→ **Task**
In the passage below about fast-moving epidemics, rewrite everything from "The Johns Hopkins Center" down to "of fast-moving epidemics.", replacing "Outbreak Science Initiative" with "Epidemic Science Initiative".

The Johns Hopkins Center for Health Security, which is based at the Johns Hopkins Bloomberg School of Public Health, launched a Outbreak Science Initiative earlier this year to address the challenges of fast-moving epidemics.
Incremental advances that have defined public health in the last half century have been repeatedly outpaced by what are often sudden and swift epidemics. In addition, most innovations in preventing and containing outbreaks have come from medical countermeasures like vaccines, diagnostics, and therapeutics rather than advancements in epidemiological practice. Look no further than HIV and Ebola.
This gap is evident in the outdated and inefficient use of computational tools and resources. In any given U.S. public health department, collected data is likely to be inefficiently structured and stored, limiting its usefulness. These data are often analyzed for a single project, if at all. Repeat analyses, like those used to produce regular reports, are often performed manually, which wastes time and creates errors. The existing systems are ineffective during ‘peacetime’, while data and analysis problems are magnified several times over during an outbreak.

→ **Supplied data**
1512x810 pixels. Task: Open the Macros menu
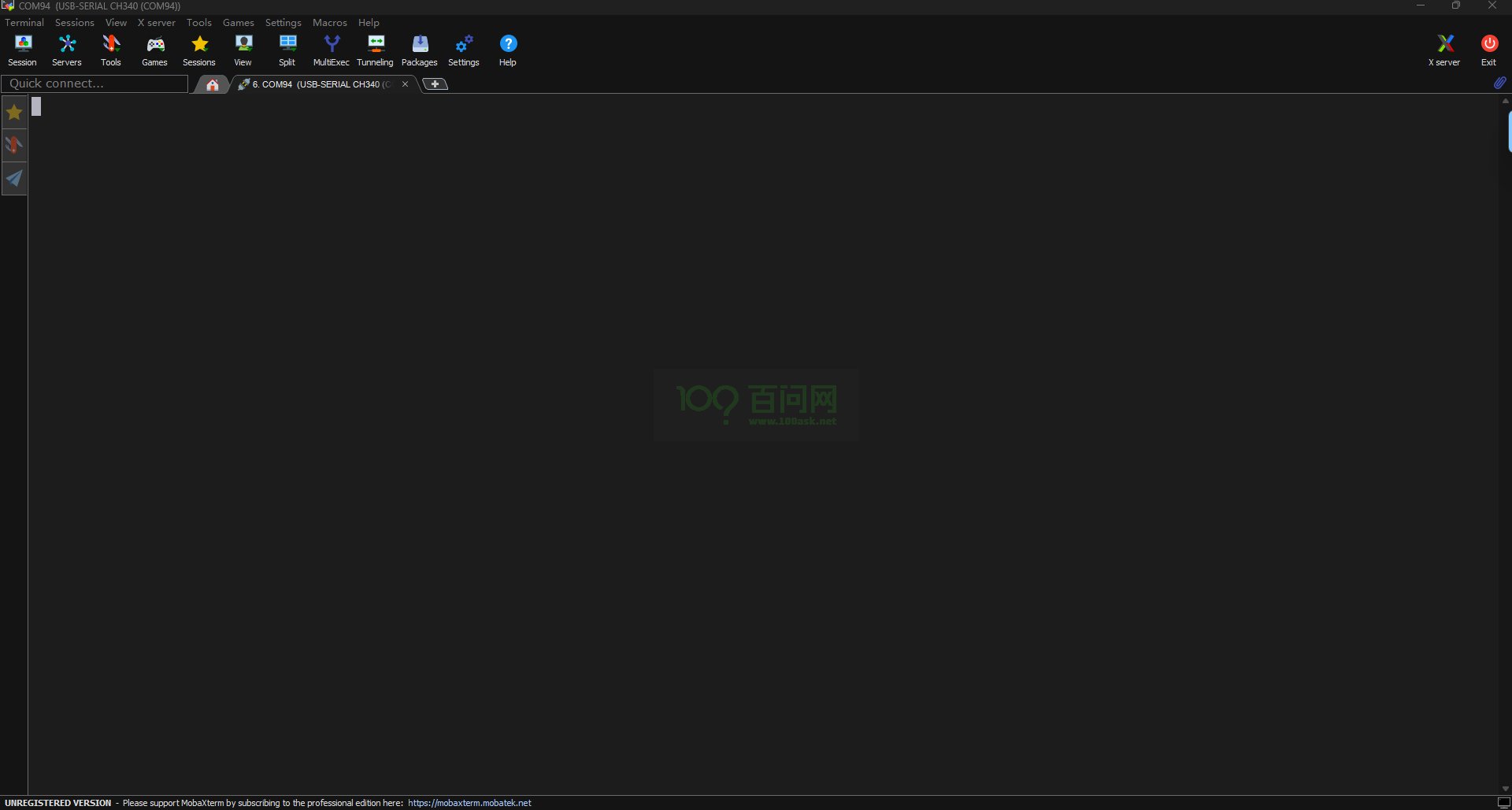pos(329,23)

→ **Expected output**
The Johns Hopkins Center for Health Security, which is based at the Johns Hopkins Bloomberg School of Public Health, launched a Epidemic Science Initiative earlier this year to address the challenges of fast-moving epidemics.